Segment Start: Supplied records
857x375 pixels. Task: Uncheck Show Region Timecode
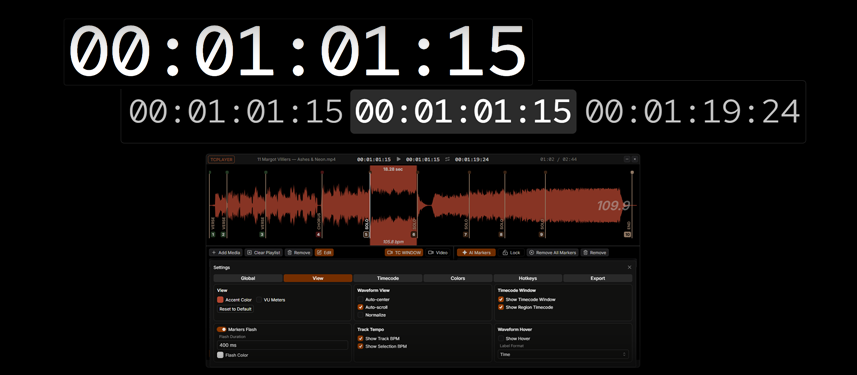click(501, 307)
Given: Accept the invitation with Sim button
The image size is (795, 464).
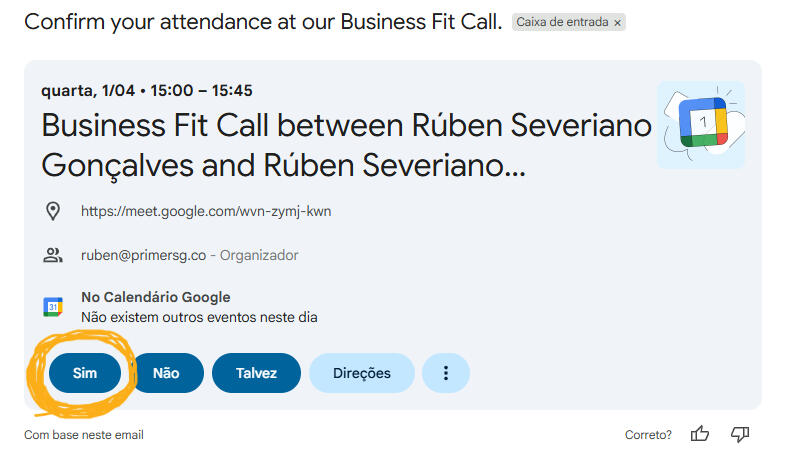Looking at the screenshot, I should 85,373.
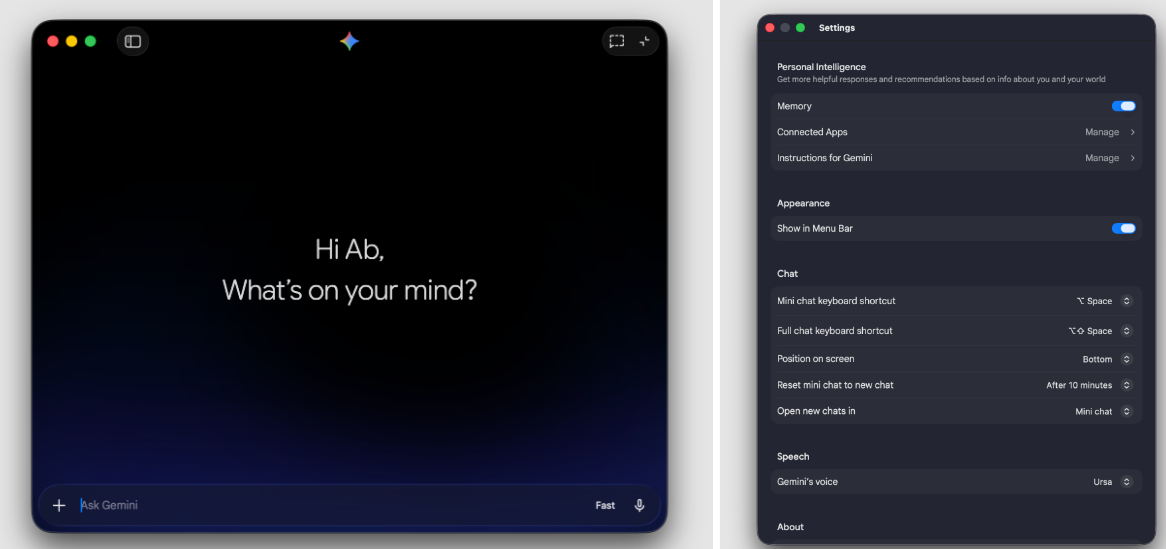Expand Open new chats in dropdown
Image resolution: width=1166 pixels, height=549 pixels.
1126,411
Segment End: Supplied records
# Your task:
An unaltered copy of the material, without images, should be set down.

# Answer to this problem:
857x375 pixels. Task: Uncheck Show Region Timecode
click(501, 307)
Given: Accept the invitation with Sim button
The image size is (795, 464).
Looking at the screenshot, I should 85,373.
Expand Open new chats in dropdown
Image resolution: width=1166 pixels, height=549 pixels.
1126,411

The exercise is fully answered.